A.O. Scott wrote for The New York Times, "You would be hard-pressed to find a movie that speaks to the present moment with greater clarity and force." Despite Baldwin's identity as a gay man and his prolific writings on queerness and the intersections of racial and sexual otherness, some critics noted the film's lack of reference to this facet of his work. Nonetheless, IndieWire called the film "the year's most important Oscar nominee."
#2. Portrait of a Lady on Fire (2019)
- Director: Céline Sciamma
- Metascore: 95
- Runtime: 122 minutes
"Portrait of a Lady on Fire" is a French film starring Adèle Haenel as Héloïse, an aristocrat to be married off to a nobleman, and Noémie Merlant as Marianne, a painter who is commissioned to paint her marriage portrait. When Marianne arrives in the late 1700s, she initially paints Héloïse in secret, as Héloïse has rejected past attempts from other artists to paint her portrait. However, the two women soon form an intimate bond which becomes secretly romantic, and Héloïse agrees to sit for Marianne.

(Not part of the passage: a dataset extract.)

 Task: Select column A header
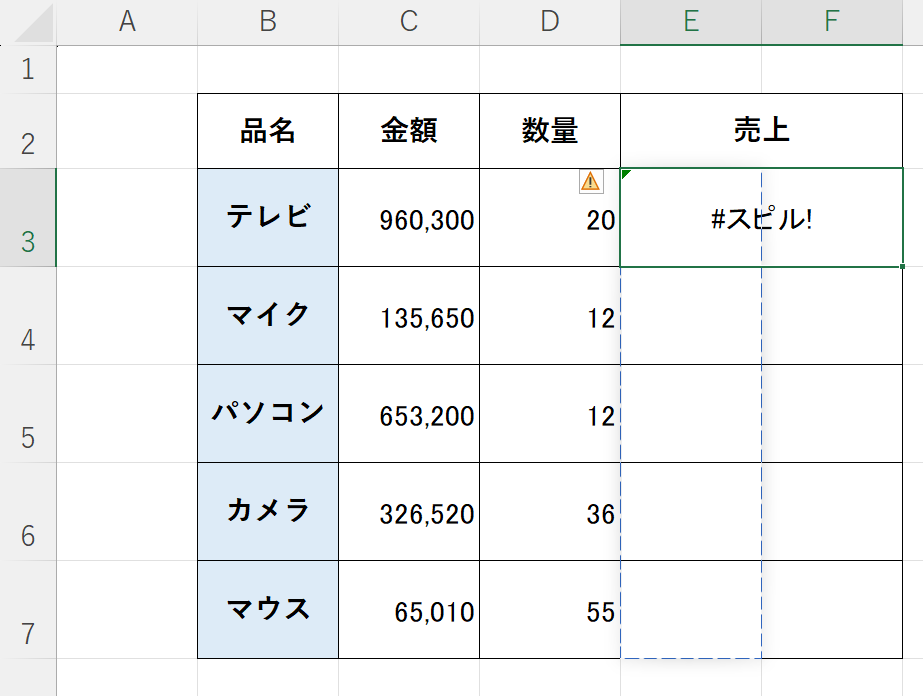pyautogui.click(x=127, y=22)
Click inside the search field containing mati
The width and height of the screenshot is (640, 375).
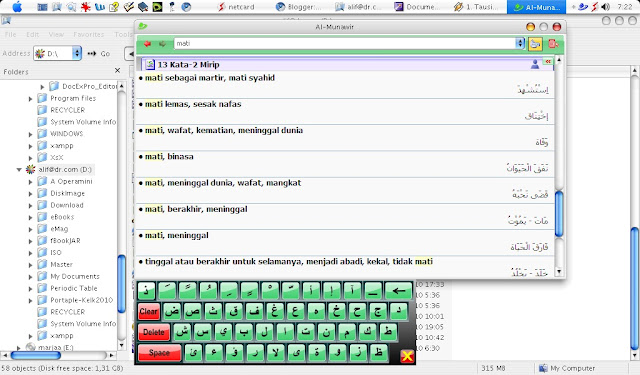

Critics and audiences lauded the film, with The Atlantic proclaiming it "the best film of 2019," while the A.V. Club pronounced it "the most rapturously romantic movie of the year (if not of the last few)." Much of the film's emotional conviction comes from, as director Céline Sciamma herself put it, the way the film operates as a "manifesto about the female gaze." Both the painting Marianne makes of Héloïse and the lens Sciamma uses to capture their romance reveal mutual consent, collaboration, and awareness of the dynamics of looking. According to Criterion critic Ela Bittencourt, this is what ultimately sets this film apart from other queer romances.
#1. Moonlight (2016)
- Director: Barry Jenkins
- Metascore: 99
- Runtime: 111 minutes
Barry Jenkins' "Moonlight" tells the story of Chiron in three chapters. The first centers on his childhood as a young Black boy growing up in Miami, where he is teased and bullied. Yet he receives tenderness and guidance from a drug dealer who becomes a sort of father figure. The second two parts follow Chiron into his adolescence, and finally into adulthood, as he grapples with his sexuality and how he fits into the world.
"Moonlight" probes the complexities of masculinity, intimacy, and belonging with empathy and gentleness. Roger Ebert critic Brian Tallerico called the film "masterful" and "one of those rare movies that just doesn't take a wrong step." A.O. Scott of The New York Times called it "breathtaking," and wrote that it resists "easy summary or categorization." The film won the Oscar for Best Picture, as well as Best Adapted Screenplay and Best Supporting Actor for Mahershala Ali.